Collected data entries
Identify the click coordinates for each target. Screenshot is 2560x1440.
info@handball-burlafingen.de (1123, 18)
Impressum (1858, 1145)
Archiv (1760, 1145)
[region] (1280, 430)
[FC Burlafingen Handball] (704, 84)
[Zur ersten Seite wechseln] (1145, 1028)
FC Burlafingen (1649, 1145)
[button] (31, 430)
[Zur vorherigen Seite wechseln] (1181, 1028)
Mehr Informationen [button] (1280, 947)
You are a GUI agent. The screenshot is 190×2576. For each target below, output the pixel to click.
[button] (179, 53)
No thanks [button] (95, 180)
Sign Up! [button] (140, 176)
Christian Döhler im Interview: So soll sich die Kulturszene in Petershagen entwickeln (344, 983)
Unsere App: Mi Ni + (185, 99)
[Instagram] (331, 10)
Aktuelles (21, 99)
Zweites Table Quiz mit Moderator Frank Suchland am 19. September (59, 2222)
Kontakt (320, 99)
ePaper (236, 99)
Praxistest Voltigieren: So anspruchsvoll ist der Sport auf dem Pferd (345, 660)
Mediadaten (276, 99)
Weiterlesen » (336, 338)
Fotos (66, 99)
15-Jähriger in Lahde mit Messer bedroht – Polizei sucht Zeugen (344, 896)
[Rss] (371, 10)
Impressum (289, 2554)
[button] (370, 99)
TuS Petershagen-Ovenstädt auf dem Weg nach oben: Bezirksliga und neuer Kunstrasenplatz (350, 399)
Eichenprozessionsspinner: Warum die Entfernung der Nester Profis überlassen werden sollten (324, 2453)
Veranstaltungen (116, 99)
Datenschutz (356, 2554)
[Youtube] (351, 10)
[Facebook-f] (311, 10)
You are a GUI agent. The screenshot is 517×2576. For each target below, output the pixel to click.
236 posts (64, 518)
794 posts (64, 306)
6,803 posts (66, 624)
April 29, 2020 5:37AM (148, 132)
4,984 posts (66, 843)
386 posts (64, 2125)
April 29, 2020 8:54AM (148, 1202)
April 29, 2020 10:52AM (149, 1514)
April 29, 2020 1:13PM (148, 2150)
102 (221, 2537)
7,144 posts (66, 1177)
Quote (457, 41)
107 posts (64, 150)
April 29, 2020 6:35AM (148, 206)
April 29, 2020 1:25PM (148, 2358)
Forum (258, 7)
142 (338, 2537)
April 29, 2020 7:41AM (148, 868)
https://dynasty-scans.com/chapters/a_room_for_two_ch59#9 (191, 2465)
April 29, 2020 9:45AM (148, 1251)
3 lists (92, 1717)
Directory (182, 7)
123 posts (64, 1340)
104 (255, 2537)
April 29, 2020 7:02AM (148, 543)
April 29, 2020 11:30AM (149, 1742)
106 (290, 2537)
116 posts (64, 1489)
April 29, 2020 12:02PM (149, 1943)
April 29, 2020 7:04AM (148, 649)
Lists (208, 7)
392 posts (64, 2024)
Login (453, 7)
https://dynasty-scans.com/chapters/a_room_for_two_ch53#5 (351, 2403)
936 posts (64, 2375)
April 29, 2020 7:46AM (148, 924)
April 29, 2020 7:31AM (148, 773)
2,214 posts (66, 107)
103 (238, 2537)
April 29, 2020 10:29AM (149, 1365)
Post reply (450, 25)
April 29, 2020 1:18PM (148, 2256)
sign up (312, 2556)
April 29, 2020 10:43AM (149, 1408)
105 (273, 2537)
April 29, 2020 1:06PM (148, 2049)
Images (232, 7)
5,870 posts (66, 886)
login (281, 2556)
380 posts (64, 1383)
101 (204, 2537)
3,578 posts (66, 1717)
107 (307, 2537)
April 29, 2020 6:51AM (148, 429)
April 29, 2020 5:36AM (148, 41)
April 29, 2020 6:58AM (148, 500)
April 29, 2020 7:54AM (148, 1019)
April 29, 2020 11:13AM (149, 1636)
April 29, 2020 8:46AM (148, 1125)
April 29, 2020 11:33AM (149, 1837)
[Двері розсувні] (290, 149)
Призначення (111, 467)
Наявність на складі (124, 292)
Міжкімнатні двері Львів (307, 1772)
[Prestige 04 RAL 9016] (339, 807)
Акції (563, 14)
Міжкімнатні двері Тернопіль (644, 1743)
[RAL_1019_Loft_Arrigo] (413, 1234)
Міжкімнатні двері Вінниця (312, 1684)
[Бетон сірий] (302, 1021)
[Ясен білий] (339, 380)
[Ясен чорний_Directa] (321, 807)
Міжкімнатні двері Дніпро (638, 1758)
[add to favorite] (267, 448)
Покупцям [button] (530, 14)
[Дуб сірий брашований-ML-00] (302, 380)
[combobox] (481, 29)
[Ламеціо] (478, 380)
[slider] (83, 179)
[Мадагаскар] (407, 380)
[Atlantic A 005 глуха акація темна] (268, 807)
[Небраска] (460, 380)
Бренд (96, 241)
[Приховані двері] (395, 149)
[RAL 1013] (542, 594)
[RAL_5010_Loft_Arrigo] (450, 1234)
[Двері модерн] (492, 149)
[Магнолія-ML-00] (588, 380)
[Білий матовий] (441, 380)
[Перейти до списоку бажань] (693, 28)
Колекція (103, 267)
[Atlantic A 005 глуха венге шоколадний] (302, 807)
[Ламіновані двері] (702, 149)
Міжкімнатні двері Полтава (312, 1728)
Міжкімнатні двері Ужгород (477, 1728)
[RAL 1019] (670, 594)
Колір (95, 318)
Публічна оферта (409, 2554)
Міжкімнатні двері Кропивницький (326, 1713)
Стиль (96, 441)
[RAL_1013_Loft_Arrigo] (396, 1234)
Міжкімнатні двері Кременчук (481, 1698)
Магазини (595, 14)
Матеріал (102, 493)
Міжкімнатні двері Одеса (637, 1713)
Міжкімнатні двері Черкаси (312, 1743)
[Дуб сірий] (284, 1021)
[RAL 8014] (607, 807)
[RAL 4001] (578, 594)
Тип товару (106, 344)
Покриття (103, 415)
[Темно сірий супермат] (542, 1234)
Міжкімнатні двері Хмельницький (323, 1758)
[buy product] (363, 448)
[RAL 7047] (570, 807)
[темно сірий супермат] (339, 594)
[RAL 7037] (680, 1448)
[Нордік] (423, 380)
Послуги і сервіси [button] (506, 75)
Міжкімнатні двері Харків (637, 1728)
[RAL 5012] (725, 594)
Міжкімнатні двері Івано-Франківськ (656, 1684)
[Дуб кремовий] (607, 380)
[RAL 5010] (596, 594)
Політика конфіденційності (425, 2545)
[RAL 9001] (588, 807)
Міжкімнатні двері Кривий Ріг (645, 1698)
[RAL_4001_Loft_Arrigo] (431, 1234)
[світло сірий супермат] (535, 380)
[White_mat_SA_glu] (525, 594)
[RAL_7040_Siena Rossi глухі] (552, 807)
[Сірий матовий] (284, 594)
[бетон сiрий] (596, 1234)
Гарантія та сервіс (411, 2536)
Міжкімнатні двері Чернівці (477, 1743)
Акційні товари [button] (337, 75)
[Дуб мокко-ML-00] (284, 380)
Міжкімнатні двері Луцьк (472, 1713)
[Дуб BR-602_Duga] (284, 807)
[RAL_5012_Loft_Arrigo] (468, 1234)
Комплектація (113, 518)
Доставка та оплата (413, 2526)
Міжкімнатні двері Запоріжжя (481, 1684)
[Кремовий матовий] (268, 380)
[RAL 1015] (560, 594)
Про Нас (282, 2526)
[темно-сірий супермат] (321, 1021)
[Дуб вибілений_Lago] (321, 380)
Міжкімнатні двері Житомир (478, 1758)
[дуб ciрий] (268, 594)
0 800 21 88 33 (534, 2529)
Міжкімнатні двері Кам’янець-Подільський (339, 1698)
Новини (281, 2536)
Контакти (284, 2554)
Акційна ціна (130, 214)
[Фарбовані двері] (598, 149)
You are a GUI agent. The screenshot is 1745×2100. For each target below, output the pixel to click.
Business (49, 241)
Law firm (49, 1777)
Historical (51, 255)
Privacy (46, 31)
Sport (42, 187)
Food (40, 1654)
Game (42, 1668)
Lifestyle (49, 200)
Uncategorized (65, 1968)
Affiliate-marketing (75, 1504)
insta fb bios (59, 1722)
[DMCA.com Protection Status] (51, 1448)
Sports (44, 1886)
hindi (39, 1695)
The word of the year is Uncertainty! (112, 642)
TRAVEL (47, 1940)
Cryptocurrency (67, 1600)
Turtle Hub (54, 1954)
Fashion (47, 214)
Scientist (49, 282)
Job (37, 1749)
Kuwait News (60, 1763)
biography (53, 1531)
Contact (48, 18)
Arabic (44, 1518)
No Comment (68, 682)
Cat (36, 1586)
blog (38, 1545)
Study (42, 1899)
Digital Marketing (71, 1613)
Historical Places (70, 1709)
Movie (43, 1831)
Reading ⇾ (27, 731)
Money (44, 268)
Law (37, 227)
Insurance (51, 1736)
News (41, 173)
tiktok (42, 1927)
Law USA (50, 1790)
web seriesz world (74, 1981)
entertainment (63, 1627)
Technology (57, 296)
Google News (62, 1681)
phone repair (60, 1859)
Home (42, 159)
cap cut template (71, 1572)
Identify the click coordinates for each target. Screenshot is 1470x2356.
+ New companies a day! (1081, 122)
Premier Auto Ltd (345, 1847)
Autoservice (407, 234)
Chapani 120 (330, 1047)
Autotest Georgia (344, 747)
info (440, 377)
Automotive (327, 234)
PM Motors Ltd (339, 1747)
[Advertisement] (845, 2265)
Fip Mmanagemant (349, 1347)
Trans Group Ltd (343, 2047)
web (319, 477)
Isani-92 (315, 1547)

* Task to carry out: Going back to the entries above, set down exactly the lines that begin at the one with "Покриття (103, 415)" and end at the one with "Послуги і сервіси [button] (506, 75)", both included, and nothing else.

* Problem solution:
Покриття (103, 415)
[Темно сірий супермат] (542, 1234)
Міжкімнатні двері Хмельницький (323, 1758)
[buy product] (363, 448)
[RAL 7047] (570, 807)
[темно сірий супермат] (339, 594)
[RAL 7037] (680, 1448)
[Нордік] (423, 380)
Послуги і сервіси [button] (506, 75)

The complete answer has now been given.